Zu den englischen Namen lässt sich auch noch einiges erzählen: bleibt die Tradition aus britischen Tagen zwar bestehen, so ist sie trotzdem nicht immer beliebt, weshalb manche dieser Namen im Gesprochenen so verändert, dass sie „weniger englisch“ klingen. So wird ein Paul hier manchmal zum Paulo oder aus Hilda wird Aida (ganz verwirrend!). Genauso gibt es auch bei den Schreibweisen Unstimmigkeiten: Namen wie Laizer sieht man auch mal Laizah geschrieben (was jetzt richtig ist, weiß ich bis heute nicht), was oft mit Unklarheiten in den verschiedenen Dokumenten der Kinder zusammenhängt, in denen die Kinder auch oft unterschiedlich geschrieben werden. Das h bereitet auch hier wieder (wie im letzten Beitrag beschrieben) Probleme: Hildah habe ich so zum Beispiel noch nie gesehen.

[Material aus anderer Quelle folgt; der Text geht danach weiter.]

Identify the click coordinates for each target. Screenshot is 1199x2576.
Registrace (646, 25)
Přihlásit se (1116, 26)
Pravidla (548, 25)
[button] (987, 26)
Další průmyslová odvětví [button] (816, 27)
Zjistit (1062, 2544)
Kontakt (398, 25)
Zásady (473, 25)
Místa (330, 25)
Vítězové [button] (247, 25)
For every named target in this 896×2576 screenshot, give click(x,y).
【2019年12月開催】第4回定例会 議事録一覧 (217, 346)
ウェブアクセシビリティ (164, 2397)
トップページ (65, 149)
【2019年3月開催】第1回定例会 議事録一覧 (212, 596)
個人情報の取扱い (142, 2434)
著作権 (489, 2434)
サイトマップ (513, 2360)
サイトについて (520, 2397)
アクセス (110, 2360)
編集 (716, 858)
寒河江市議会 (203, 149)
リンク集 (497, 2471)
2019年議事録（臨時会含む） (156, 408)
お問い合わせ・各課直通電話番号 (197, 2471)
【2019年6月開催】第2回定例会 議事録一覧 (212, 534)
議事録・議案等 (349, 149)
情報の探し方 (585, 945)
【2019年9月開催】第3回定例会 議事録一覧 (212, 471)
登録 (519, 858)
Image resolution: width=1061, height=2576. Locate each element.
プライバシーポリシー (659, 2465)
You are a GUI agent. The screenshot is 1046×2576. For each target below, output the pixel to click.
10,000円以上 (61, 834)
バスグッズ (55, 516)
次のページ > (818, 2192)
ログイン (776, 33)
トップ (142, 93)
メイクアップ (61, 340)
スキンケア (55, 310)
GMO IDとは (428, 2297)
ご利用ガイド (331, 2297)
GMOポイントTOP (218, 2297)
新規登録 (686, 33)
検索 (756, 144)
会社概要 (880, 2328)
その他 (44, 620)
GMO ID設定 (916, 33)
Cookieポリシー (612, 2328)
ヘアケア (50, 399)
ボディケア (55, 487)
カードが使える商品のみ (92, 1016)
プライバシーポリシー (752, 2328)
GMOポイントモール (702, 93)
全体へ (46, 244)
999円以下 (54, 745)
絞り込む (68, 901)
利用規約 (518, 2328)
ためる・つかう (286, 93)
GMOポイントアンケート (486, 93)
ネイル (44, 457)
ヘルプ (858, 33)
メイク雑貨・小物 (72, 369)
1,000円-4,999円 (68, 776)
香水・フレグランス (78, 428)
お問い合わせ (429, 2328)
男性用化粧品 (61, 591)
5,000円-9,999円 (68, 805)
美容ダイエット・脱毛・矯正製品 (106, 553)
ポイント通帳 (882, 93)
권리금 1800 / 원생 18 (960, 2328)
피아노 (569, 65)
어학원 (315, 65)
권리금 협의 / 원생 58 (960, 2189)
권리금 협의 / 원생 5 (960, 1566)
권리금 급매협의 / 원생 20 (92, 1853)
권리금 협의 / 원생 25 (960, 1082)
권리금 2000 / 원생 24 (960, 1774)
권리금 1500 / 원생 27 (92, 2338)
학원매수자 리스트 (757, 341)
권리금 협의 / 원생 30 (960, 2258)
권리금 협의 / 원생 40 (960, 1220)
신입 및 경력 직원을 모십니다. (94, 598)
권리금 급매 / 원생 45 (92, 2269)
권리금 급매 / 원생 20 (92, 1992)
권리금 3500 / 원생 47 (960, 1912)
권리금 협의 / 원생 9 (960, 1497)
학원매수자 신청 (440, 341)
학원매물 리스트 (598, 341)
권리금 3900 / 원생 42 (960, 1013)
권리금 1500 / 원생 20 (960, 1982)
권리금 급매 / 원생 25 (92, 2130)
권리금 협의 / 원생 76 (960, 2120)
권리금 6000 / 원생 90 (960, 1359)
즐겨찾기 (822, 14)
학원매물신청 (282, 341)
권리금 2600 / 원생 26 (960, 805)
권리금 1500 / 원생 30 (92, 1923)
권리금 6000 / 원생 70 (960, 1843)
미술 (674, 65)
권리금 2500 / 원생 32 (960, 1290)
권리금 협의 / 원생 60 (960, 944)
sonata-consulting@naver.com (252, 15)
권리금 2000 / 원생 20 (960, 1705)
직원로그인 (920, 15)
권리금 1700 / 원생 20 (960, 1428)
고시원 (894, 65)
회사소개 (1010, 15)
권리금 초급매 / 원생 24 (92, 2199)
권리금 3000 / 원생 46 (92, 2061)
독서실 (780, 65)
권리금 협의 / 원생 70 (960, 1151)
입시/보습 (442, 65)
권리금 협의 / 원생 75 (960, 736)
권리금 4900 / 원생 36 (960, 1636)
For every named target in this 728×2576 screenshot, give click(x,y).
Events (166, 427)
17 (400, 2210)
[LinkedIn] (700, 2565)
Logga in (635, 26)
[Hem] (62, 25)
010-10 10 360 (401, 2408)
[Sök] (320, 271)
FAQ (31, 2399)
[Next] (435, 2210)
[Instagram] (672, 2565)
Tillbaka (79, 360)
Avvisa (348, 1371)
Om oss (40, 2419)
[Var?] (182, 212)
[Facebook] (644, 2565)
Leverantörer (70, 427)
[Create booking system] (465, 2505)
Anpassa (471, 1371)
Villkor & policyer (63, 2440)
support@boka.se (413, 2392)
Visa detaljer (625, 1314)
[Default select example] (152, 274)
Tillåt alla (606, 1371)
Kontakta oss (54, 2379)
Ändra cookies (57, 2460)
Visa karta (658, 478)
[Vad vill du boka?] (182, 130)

Übrigens werden hier nicht nur klassische englische Namen vergeben, sondern auch viele mit Bedeutungen: einerseits die christlich angehauchten wie Puritiy, Innocent (von wegen) oder Immaculate (hier mit E am Anfang…), andererseits haben wir hier auch eineN Hillary Clinton. Kann man Hillary zwar auch als Jungennamen nutzen, so ist die Anspielung auf eine Frau hier schon recht deutlich – man wird bei der Namensgebung eben auch mal von den Nachrichten inspiriert. Der Mädchenname, den ich hier übrigens am schönsten finde ist Kamara (vom arabischen Wort für Mond abgeleitet) und bei den Jungs gibt es zwei Brüder mit meiner Meinung nach sehr schönen Kisuaheli Namen: Alikiba und Jabali, welchen ihr schöner findet, müsst ihr für euch entscheiden.
Zum Abschluss meiner Ausführungen zu Sprachangelegenheiten noch ein paar meiner gesammelten Zitate verschiedenster Menschen hier, die vielleicht auch einen kleinen Eindruck in Denkweisen, Gewohnheiten und die Sprache geben können: Als der erwähnte Erstklässler Jabali zum Beispiel von Ricardo gekitzelt wurde, erklärte er ihm: „I´m your computer!“ und mir erklärte er eines Tages: „You have brown eyes today! All the people of Germany have blue eyes!“ Als ich mit Grace, einer College-Abgängerin, die auf einen Job wartet, etwas aus meinem Zimmer in unserer Wohnung holte, entstand folgende Unterhaltung: „Do you sleep here alone?“ – „Yes.“ – „Ooh, I would be scared!!!“ Und Isaac, einer unserer Clowns, verkündete letztens: „Next year, I will go to Germany!“. Auf die Frage hin, aus welchem Grund er dorthin wollen würde, kam dann: „To eat snack!“ So, jetzt haben wir die Sprachen vorerst abgehakt und ich hoffe, es hat euch gefallen. Nach so vielen themenbezogenen Beitragen ist es hoffentlich legitim, wenn ich euch im nächsten Blogeintrag ereignistechnisch wieder auf den neusten Stand bringe, denn es ist viel passiert!